I address the motivations for our Reversal Curse paper in a reply to your other comment.
My current (highly speculative) guess is that humans do learn one-directionally. We can’t easily recite poems backwards line-by-line or word-by-word or phoneme-by-phoneme. We can’t understand such reversed language either. It’s easy to count down (because we practice that) but harder to do the alphabet backwards (because we don’t practice it). Mostly when we memorize facts that are 2-way (unlike poems), we do some minimal amount of reflection/repetition that means both AB and BA are present. E.g. repeating to ourselves “casa, house, casa, house, etc...”. For facts we read passively in newspapers, it’s trickier to think about becuase we retain relatively little. But my guess is that most facts that we retain at all will be ones that appear in both orders, though that won’t be necessary for us learning them (becauase we can reflect on them ourselves).
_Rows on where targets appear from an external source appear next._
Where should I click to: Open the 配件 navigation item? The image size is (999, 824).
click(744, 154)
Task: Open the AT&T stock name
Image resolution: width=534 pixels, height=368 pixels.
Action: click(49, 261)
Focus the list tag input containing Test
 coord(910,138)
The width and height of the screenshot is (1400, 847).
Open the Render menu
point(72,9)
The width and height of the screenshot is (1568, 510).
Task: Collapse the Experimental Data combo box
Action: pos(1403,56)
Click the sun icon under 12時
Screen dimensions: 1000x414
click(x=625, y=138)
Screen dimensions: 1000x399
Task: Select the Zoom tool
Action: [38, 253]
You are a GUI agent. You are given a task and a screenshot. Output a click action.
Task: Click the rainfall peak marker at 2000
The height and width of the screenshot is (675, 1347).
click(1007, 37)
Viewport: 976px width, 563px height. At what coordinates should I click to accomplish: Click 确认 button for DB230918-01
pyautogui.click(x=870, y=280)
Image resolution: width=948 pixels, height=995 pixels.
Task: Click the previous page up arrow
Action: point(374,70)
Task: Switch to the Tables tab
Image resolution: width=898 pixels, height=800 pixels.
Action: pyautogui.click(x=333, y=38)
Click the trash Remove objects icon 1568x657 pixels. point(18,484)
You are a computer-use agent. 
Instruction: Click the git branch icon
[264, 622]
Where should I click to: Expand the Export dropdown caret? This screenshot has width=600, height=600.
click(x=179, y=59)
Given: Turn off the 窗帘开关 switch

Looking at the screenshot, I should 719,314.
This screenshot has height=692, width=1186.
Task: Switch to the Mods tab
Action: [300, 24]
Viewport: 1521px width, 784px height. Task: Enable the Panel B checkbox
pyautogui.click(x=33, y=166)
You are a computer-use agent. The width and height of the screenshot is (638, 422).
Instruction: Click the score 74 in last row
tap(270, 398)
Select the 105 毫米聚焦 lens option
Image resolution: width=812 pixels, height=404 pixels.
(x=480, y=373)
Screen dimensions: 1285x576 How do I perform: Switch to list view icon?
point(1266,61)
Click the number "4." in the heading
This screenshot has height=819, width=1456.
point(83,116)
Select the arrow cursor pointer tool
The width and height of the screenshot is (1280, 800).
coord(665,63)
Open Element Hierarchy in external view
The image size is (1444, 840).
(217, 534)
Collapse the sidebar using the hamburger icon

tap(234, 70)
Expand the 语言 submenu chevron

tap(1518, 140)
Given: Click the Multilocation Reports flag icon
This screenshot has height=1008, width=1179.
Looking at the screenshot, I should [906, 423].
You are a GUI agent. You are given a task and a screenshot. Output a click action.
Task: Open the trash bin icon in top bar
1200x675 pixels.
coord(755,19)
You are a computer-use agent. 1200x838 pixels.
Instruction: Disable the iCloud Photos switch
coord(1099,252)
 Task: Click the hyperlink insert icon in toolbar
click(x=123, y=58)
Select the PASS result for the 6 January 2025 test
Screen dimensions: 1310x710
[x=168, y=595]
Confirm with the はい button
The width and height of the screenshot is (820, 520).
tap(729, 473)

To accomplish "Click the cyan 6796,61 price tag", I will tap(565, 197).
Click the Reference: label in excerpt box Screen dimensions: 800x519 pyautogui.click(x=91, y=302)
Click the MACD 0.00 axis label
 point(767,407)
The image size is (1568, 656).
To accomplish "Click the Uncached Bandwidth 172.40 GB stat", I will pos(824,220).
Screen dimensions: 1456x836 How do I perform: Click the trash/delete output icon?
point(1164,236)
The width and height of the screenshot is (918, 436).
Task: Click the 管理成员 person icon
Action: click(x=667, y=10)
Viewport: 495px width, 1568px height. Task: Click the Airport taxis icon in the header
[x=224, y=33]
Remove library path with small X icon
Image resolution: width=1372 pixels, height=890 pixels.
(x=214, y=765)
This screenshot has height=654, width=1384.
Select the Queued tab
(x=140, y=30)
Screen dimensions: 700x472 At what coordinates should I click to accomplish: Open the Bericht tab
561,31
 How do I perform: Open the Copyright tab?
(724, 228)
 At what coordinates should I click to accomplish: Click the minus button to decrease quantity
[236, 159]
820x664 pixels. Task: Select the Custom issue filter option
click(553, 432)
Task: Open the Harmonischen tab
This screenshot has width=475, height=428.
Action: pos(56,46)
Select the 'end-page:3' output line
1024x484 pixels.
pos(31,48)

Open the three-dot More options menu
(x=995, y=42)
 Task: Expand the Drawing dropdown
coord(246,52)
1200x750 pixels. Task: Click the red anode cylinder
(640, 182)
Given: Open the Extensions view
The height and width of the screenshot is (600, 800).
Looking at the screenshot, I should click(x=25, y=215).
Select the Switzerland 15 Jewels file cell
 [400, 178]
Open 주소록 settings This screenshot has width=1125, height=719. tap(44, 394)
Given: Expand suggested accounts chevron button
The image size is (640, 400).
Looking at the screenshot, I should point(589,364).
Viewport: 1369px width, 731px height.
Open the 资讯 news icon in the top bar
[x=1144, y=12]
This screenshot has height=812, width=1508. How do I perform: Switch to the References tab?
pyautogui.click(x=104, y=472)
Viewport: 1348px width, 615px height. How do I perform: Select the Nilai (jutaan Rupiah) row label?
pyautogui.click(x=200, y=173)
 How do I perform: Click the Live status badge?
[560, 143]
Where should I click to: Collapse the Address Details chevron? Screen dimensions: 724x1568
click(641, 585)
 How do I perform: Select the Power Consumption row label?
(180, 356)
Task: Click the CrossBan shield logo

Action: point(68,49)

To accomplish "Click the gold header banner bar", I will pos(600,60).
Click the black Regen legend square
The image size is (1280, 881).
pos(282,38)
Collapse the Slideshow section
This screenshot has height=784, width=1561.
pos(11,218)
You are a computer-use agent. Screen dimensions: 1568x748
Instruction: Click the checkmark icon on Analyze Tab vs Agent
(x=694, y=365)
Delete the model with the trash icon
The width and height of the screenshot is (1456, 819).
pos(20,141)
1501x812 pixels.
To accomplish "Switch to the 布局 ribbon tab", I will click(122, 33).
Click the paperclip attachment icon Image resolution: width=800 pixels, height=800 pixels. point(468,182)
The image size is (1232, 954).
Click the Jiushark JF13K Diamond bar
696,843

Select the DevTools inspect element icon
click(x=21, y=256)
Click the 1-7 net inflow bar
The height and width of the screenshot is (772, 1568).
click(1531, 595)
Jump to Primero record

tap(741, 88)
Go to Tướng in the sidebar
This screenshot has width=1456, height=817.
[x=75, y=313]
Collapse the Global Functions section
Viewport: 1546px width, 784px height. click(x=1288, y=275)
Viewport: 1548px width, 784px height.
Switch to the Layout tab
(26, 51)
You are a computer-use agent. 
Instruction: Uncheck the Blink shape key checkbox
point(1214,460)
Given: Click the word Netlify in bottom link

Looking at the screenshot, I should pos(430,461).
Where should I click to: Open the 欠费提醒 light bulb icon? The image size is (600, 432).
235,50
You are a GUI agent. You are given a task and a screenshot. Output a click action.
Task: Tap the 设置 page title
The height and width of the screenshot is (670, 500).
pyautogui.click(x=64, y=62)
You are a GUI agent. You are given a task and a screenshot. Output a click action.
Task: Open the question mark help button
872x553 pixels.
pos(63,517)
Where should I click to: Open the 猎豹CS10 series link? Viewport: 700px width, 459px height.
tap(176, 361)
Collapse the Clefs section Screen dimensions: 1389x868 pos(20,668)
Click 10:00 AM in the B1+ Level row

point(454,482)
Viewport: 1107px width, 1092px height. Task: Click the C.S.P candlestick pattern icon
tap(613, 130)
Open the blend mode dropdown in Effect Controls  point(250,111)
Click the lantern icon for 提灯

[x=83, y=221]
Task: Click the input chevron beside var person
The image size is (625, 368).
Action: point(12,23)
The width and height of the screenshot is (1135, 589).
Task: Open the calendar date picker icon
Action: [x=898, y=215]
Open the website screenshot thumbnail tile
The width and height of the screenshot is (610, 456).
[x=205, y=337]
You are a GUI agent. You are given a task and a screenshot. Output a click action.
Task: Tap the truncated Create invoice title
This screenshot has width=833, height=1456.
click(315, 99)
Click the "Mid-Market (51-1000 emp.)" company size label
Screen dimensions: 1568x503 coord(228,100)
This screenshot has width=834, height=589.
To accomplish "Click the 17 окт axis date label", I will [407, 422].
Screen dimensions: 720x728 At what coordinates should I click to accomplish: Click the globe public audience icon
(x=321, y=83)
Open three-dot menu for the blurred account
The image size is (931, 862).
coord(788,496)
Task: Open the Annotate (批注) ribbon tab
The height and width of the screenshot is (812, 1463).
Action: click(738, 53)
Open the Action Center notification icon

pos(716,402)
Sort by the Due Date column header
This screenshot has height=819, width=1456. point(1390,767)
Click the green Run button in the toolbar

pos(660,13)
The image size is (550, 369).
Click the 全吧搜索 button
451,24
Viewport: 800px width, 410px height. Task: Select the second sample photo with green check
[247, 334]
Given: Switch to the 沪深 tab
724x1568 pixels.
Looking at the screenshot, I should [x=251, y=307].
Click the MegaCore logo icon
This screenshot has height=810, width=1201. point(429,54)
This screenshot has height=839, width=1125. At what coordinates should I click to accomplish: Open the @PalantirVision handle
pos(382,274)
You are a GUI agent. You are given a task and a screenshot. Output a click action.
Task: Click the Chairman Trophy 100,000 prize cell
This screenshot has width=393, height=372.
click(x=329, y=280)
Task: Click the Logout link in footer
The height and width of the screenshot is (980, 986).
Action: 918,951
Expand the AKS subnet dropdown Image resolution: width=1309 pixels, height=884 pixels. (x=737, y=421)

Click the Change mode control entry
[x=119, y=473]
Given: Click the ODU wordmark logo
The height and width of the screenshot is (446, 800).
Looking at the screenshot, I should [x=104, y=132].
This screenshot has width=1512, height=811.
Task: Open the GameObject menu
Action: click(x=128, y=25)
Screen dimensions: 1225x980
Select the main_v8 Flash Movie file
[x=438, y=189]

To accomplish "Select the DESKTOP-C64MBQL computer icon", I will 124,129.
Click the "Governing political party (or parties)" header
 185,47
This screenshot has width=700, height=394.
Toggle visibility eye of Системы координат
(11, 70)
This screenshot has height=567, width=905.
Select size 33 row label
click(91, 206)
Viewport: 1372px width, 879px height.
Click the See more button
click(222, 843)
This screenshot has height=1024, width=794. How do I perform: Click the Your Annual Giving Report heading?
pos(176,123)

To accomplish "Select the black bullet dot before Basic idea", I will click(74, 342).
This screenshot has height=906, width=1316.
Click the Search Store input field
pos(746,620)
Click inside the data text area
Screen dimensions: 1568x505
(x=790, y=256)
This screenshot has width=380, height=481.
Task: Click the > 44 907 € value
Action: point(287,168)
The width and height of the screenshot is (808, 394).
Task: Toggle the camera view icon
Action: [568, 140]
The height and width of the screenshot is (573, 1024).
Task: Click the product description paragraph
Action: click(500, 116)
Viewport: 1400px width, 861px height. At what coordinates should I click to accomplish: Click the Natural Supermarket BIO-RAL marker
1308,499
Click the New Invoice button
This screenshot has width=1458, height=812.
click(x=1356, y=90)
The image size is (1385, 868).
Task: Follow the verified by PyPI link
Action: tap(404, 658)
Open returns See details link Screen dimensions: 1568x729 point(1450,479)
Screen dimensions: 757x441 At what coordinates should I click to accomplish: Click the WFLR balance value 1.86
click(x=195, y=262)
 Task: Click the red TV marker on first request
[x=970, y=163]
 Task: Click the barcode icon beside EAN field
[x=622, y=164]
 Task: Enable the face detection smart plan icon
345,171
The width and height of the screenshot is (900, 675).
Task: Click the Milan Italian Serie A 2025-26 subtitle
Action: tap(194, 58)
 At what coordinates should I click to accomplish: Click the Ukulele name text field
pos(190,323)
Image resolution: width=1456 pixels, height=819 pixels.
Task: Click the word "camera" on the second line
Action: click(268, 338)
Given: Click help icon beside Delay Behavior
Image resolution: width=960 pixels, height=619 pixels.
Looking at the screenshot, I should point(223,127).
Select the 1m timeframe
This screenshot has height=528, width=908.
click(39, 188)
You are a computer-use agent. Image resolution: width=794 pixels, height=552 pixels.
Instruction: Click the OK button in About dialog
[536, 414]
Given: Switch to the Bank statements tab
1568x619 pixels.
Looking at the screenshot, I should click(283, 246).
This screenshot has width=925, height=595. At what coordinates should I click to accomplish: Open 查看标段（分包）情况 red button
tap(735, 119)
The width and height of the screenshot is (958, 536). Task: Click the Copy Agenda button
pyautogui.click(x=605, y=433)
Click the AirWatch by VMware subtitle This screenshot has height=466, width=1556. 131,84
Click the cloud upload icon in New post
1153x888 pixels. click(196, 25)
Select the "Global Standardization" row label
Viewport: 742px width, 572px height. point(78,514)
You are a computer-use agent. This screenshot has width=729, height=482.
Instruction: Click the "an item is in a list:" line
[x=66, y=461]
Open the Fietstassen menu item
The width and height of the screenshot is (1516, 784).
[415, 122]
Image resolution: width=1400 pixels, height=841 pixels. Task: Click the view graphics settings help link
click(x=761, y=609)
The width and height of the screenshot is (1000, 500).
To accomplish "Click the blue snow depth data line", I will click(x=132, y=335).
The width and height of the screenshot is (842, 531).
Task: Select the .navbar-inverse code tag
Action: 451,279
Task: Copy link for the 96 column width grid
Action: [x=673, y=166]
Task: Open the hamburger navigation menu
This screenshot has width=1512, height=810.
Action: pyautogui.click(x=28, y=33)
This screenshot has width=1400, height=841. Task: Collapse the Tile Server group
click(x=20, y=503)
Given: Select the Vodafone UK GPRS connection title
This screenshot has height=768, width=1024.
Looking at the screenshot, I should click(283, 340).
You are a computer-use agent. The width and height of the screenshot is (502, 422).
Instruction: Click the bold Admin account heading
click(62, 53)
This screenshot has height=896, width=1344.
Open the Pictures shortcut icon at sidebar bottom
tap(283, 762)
[If we don’t understand the semantics of what we are hearing at all, then we don’t memorize. E.g. Americans might hear a lot of Spanish on the streets but but memorize basically nothing.]
We might also be using working memory to reconstruct reverse relations on the fly. E.g. reciting a poem backwards will consist of remembering chunks of it in forward direction and then rearranging the chunk to be in reverse direction.
If that is correct than a variation of CoT-prompting might work. By first having the model recall any context in which it recalls an object and then picking the answer out of that.
I agree that training backwards would likely fix this for a causal decoder LLM.
I would define the Reversal Curse as the phenomenon by which models cannot infer ‘B → A’ by training on examples of the form ‘A → B’. In our paper we weren’t so much trying to avoid the Reversal Curse, but rather trying to generate counterexamples to it. So when we wrote, “We try different setups in an effort to help the model generalize,” we were referring to setups in which a model infers ‘B → A’ without seeing any documents in which B precedes A, rather than ways to get around the Reversal Curse in practice.
I had basically the same idea here! I also expect that would work.
More generally, I think this kind of research (and also a lot of interpretability work) is interesting as a characterization and categorization of the workings and deficiencies of current systems and training processes, but not likely to be particularly useful for predicting trends or modelling systems in even the very near future (or the present, arguably… if you want an LLM to tell you about Mary Lee Pfieffer or Ed Witten, just use Bing).
Yeah, same.
Here’s an example, although it is not reasonable.
You could implement embedding in a vector database. If X1 and X2 are equivalent, embed them with an anti-collinear relationship i.e X1 = - X2. and implement the ‘is’ operator as a multiplication by −1.
But this fails when there are three vectors that should be equivalent, and it is not very elegant to embed items that should be “equivalent” with an anti-collinear relationship.